Alexander Wang stayed true to hardcore grunge for his namesake collection while elevating his game at Balenciaga, returning to Cristobál's cocoon shapes and elaborate fabrications with one of his best shows yet. Pastels proved anything but weak: Miuccia Prada played with trim pantsuits in keyed-up hues. And Raf Simons, never one to shy away from color, especially pink, propelled the storied house of Christian Dior forward with slouchy coats and abstract camouflage bodysuits, while also showing nifty tweed pantsuits and A-line flapper skirts with more than a hint of the racy schoolgirl. Kate and Laura Mulleavy of Rodarte served up a different version of that trope: Their pitch-perfect Beverly Hills 90210 schoolgirl— all tweed jackets and leather leggings—morphed into a sea nymph at night in some of the season's most beautiful evening dresses. There were powerful debuts, too: Nadège Vanhee-Cybulski offered a stunning spin on understated basics at Hermès, while at Loewe, fashion's latest wunderkind, Jonathan Anderson, struck gold with cool leather separates that had editors rushing straight to the brand's avenue Montaigne store.

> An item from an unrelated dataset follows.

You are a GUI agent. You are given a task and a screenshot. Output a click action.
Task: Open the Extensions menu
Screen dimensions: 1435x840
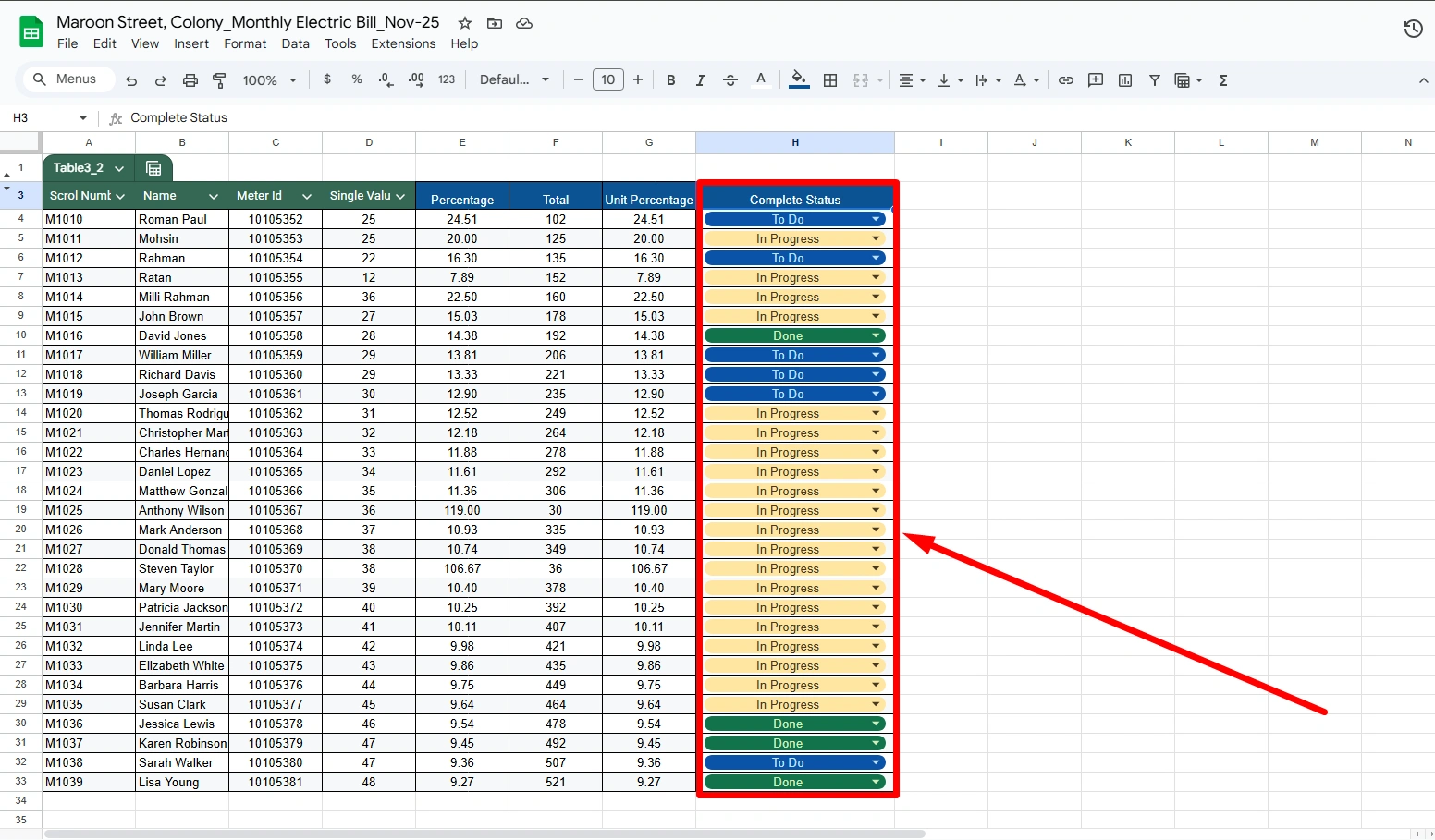click(x=403, y=43)
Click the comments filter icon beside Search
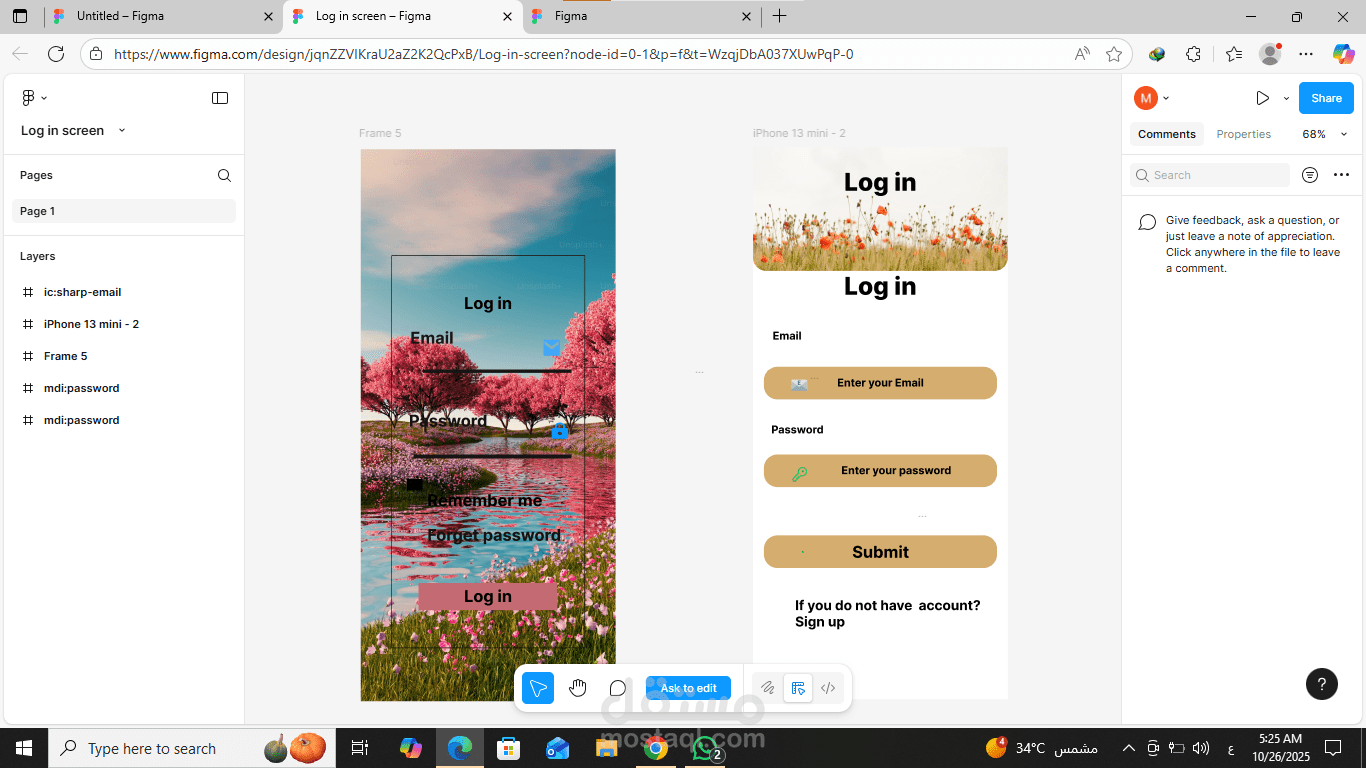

Marc Jacobs used sketches of Diana Vreeland's studio as a backdrop, and his girls—spellbinding and slightly demented-looking in long dresses and Edwardian coats—defied convention in the best of ways, once again securing Jacobs's place in the pantheon of fashion originals. His successor at Louis Vuitton, Nicolas Ghesquière, created a moment befitting the ultimate luxury brand, not only by presenting in three specially constructed geodesic domes (Buckminster Fuller alert!) but by showing fur chubbies, lingerie dressing, and killer slingbacks that give the label both plenty to sell and a jaunty sense of humor. With so much to choose from this fall, the best news for shoppers is that, for the time being at least, designers have moved from chasing trends into a realm of ideas. There's something for everyone, and in fashion, that's never a bad idea.